*Activity*: Pull out each line of the data that includes the word "will".

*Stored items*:
++++++

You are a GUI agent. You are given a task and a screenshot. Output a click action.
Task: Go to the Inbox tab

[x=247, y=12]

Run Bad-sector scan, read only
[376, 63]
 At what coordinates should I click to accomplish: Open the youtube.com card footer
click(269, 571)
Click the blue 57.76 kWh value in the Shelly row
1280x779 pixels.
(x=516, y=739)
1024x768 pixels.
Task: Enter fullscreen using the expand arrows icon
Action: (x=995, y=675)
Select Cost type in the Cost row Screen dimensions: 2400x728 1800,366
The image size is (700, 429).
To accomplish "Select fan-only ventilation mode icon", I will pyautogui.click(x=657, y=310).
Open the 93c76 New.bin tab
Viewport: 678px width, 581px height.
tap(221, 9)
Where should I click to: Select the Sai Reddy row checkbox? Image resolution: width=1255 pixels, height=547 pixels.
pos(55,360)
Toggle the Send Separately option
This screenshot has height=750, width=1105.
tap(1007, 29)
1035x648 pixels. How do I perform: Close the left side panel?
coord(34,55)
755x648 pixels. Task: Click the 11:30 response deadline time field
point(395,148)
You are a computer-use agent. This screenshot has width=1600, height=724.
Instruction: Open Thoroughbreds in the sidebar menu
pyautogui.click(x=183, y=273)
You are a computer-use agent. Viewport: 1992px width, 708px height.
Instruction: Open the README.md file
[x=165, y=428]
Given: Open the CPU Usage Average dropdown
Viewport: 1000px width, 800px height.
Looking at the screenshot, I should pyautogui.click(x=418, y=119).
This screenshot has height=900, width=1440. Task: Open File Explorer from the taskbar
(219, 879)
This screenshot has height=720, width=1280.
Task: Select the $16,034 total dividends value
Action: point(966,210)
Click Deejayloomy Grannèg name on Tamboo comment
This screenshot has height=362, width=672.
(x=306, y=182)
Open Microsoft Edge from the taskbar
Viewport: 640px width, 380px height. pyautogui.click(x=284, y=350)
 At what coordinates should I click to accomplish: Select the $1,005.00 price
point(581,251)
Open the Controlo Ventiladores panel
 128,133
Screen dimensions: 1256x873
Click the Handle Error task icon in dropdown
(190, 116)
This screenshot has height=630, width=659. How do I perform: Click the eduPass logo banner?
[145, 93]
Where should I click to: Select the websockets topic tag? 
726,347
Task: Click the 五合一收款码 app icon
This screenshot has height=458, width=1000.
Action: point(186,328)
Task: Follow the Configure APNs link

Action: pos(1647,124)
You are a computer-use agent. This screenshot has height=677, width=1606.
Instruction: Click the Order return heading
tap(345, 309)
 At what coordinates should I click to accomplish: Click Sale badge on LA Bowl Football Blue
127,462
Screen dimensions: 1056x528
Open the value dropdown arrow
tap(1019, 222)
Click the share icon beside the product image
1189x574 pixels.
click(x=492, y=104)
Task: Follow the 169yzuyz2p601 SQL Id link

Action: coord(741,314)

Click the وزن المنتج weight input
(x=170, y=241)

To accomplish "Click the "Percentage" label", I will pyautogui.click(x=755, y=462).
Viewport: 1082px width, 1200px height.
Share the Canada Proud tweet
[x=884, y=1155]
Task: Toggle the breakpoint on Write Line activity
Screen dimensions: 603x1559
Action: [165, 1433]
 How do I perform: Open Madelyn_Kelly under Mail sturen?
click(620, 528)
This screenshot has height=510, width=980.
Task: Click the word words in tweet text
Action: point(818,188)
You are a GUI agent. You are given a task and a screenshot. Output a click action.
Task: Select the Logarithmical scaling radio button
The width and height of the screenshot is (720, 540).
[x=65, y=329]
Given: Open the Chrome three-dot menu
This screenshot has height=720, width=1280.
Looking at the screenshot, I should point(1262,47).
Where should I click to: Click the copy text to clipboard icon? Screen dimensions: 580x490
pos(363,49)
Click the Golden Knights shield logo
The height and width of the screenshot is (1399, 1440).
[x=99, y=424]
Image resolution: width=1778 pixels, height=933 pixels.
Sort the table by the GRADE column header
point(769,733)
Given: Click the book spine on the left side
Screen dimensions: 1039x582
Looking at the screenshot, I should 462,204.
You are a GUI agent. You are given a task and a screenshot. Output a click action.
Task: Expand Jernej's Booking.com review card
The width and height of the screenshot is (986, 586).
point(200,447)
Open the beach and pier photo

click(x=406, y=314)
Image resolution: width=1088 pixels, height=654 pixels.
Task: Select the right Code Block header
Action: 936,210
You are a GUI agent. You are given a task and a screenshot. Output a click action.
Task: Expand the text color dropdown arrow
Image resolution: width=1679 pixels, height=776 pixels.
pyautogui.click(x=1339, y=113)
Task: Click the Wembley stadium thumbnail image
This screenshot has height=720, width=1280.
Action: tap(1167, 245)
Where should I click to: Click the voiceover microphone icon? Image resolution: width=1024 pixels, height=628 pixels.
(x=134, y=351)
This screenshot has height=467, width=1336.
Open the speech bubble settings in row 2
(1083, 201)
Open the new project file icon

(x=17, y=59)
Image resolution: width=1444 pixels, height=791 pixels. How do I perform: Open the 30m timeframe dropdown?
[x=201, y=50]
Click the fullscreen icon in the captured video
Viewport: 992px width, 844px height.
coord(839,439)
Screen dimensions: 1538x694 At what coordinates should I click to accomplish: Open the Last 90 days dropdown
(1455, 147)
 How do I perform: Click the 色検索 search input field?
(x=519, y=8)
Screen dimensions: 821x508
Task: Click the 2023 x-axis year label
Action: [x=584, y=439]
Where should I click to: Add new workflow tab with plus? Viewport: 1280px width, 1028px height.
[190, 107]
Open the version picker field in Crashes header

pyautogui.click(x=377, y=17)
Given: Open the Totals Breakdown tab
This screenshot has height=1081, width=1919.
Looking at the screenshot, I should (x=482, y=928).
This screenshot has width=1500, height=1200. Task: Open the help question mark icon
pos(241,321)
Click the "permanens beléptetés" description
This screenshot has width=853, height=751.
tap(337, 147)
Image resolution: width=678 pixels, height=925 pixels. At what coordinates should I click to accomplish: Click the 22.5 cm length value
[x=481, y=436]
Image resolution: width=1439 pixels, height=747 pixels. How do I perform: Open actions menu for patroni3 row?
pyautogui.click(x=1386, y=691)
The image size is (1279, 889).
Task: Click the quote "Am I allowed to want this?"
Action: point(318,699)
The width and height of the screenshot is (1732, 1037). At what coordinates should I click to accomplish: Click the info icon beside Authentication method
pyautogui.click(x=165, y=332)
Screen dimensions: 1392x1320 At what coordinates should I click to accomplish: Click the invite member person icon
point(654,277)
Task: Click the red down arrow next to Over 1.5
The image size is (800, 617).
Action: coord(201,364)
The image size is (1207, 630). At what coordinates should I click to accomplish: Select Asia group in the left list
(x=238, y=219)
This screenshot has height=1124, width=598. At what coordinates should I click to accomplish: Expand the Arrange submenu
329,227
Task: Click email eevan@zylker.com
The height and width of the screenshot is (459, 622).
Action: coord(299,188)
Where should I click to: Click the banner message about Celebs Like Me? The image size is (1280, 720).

++++++

*Answer box*:
To accomplish "Select fan-only ventilation mode icon", I will pyautogui.click(x=657, y=310).
To accomplish "Click the "Percentage" label", I will pyautogui.click(x=755, y=462).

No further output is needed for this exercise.